Nick Knight is contributing the image he shot of Björk for her third studio album, Homogenic (1997), to the Kimono: Kyoto to Catwalk exhibition, that opens tomorrow (Saturday 29 February 2020) at the Victoria & Albert Museum. In the famous photo, Björk stares at the camera with her cherry red lips sealed and her hands crossed, attired in a silver satin kimono embroidered with filigreed flowers that blend in with the background. Her elongated neck, wrapped in rings reminiscent of those worn by the Kayan people of Myanmar; the claw-like nails that feel like icy weapons; and the two sphere-shaped slabs of hair enhance her extraterrestrial figure.
The Japanese-inspired garment (and the album cover itself) was designed by Alexander McQueen, and photographed by Nick Knight. According to McQueen biographer Andrew Wilson, Björk approached Knight after seeing his futuristic image of model Devon Aoki in the February 1997 edition of Visionaire. McQueen and Knight’s Homogenic cover showed Björk in total harmony with the themes she explored in the album; an avant-garde, experimental hybrid that combined familiar historical elements with a futuristic twist.
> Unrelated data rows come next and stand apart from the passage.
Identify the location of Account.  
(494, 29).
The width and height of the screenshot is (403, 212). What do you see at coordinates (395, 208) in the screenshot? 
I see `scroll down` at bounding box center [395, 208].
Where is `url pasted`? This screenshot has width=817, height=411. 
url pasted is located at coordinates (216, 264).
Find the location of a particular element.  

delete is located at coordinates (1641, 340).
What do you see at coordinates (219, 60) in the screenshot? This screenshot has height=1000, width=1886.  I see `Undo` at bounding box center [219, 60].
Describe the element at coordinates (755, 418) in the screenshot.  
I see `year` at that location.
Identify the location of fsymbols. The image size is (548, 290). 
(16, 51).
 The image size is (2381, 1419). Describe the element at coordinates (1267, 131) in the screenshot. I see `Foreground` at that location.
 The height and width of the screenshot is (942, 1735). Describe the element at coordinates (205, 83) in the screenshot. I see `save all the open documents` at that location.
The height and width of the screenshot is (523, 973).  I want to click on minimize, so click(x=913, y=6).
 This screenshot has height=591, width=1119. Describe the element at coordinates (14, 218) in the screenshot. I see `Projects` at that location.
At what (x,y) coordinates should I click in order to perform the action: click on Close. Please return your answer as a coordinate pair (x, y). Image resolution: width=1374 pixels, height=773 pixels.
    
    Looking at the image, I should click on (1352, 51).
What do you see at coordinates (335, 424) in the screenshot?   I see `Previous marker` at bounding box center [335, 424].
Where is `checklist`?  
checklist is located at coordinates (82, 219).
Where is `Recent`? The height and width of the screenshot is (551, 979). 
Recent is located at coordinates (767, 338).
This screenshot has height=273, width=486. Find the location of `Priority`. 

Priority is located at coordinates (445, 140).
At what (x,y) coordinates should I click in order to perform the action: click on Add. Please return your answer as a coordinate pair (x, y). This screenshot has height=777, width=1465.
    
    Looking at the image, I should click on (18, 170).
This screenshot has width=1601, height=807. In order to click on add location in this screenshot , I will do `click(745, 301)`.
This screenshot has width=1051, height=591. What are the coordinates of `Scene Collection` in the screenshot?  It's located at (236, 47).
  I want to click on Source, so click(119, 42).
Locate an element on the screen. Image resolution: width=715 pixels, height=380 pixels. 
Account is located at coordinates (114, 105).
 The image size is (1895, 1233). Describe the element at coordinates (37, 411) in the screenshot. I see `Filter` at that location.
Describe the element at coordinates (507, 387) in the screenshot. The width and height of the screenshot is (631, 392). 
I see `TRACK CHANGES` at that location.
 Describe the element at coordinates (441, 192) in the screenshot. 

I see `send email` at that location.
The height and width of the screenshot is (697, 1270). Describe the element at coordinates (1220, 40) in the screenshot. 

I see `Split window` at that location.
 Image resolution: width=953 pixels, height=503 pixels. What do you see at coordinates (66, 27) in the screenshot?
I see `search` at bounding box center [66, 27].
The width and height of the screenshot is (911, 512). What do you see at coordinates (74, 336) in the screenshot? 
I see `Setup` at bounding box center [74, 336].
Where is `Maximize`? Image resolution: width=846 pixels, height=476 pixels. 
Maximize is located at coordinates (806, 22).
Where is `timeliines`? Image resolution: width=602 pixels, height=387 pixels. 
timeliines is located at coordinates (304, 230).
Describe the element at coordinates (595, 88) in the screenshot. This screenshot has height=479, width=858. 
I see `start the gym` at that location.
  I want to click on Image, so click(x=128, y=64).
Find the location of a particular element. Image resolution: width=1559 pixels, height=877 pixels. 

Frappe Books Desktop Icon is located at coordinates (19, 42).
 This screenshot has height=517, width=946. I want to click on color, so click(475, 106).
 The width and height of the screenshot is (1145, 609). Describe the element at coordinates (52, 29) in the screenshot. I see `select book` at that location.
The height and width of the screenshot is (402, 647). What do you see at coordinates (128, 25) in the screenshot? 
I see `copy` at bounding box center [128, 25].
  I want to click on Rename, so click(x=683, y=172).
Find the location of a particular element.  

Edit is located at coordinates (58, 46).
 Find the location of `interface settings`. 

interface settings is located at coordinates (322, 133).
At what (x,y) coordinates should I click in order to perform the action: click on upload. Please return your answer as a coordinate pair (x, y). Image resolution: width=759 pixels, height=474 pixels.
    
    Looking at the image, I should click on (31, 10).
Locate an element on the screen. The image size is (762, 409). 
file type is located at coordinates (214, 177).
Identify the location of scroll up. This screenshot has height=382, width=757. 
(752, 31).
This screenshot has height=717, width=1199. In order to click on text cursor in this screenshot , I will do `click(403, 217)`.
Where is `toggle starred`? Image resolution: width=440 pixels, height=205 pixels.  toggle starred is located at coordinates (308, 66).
This exhibition will present the kimono as a dynamic and constantly evolving item of fashion, revealing the aesthetic and social significance of the garment from past centuries to the present day, both in Japan and the rest of the world. More than 100 kimonos–from Freddie Mercury’s cherry-blossom-pink robe to gold-embroidered ceremonial silks worn by Japanese samurai–are to go on display, among original Star Wars film costumes and designs by Yves Saint Laurent, Rei Kawakubo, Christian Dior and Alexander McQueen. A short montage of kimonos on film, which includes scenes from Killing Eve and Murder on the Orient Express, a Madonna video and footage of David Bowie on stage, is also a major part of the exhibition.
The kimono, meaning 'thing to wear,' is constructed of mostly rectangular pieces of fabric, cut from a specific textile known as a tanmono. Various types of kimono indicate the wearer's age, gender, the formality of the occasion, and less commonly, marital status, when worn. Even if it has garnered a reputation as a traditional uniform in the Japanese culture, it has experienced a number of revivals in popularity over the decades and is now established as one of the most fashionable garments in the industry. From its strict form during the 16th and 17th century to its latest modern iterations, the kimono remains a timeless symbol of heightened beauty and aesthetic with rich history.